◆ **MATERIALS PROVIDED**
________________________

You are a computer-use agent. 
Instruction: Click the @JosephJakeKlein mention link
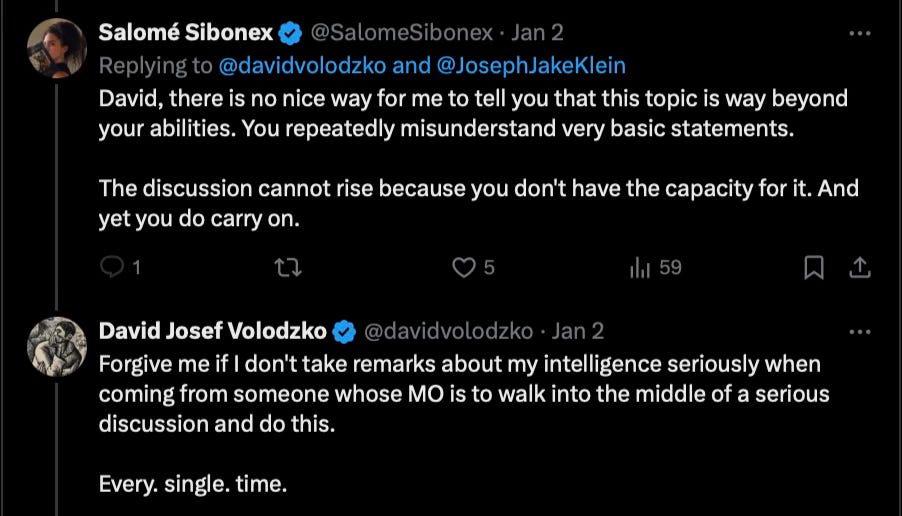pos(531,66)
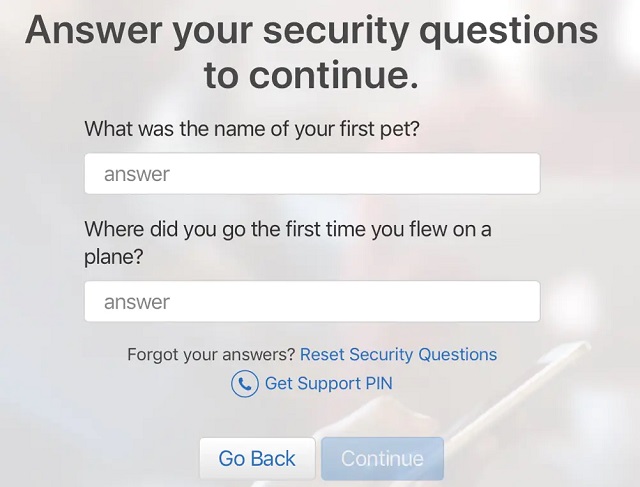Select the "answer" placeholder under the plane question
This screenshot has width=640, height=487.
coord(137,302)
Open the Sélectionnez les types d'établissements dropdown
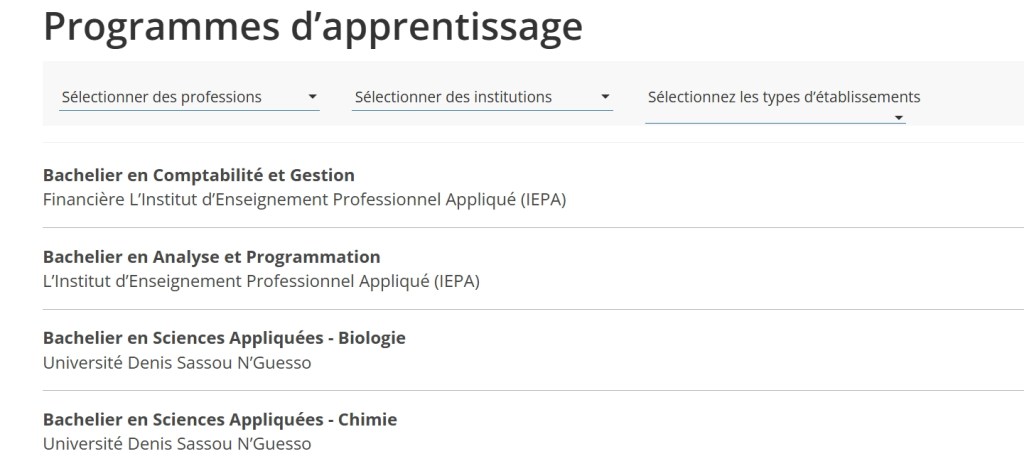The height and width of the screenshot is (471, 1024). [x=784, y=97]
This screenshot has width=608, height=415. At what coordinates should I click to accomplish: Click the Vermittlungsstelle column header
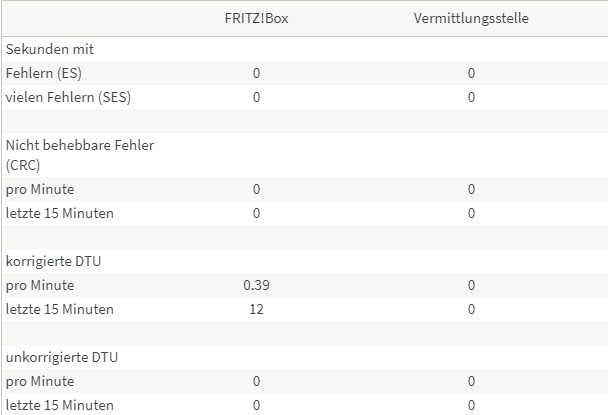pos(471,19)
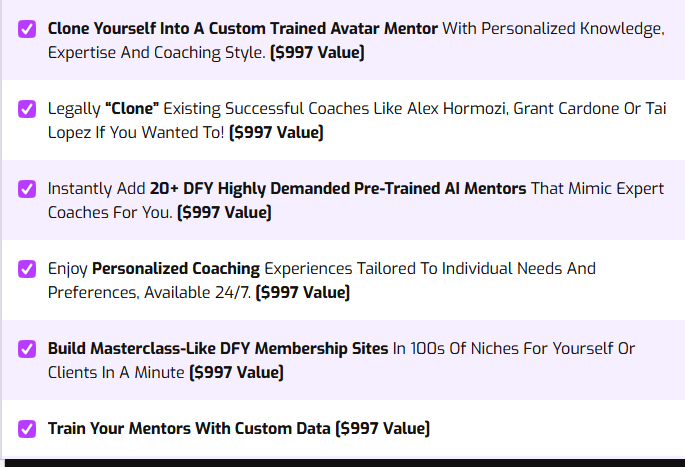Click the checkmark beside "Clone Yourself Into A Custom Trained Avatar Mentor"
The width and height of the screenshot is (685, 467).
pyautogui.click(x=27, y=29)
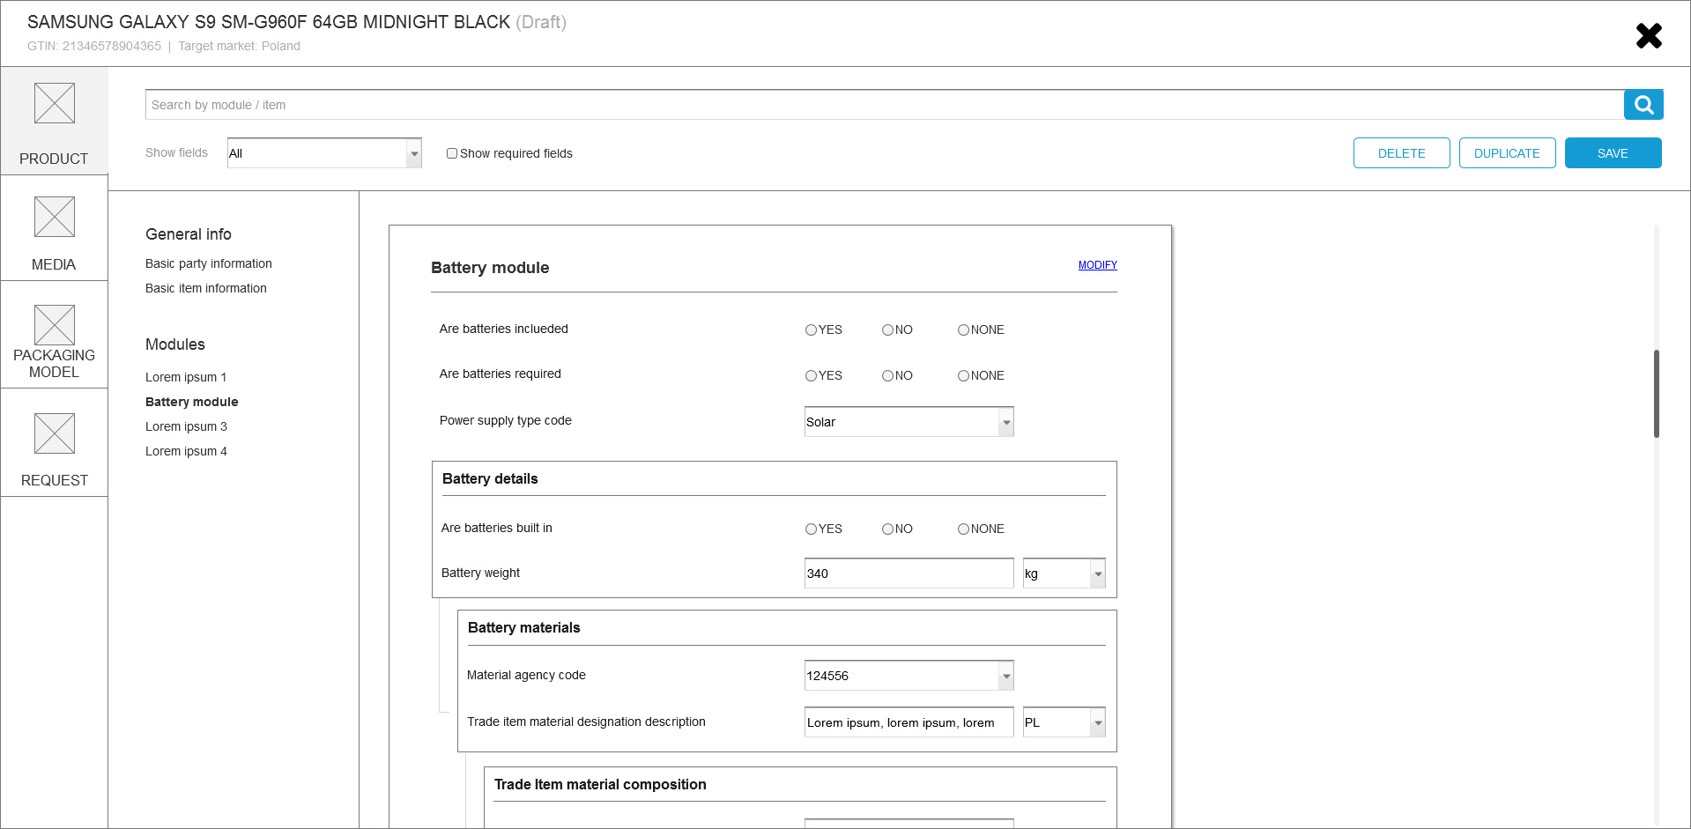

________________________

Transcribe the entries word for word, without their pictures.

You are a computer-use agent. 
Instruction: Click the @JosephJakeKlein mention link
pos(531,66)
Select the "answer" placeholder under the plane question
This screenshot has width=640, height=487.
coord(137,302)
Open the Sélectionnez les types d'établissements dropdown
The height and width of the screenshot is (471, 1024). [x=784, y=97]
This screenshot has width=608, height=415. At what coordinates should I click to accomplish: Click the Vermittlungsstelle column header
pos(471,19)
Click the checkmark beside "Clone Yourself Into A Custom Trained Avatar Mentor"
The width and height of the screenshot is (685, 467).
pyautogui.click(x=27, y=29)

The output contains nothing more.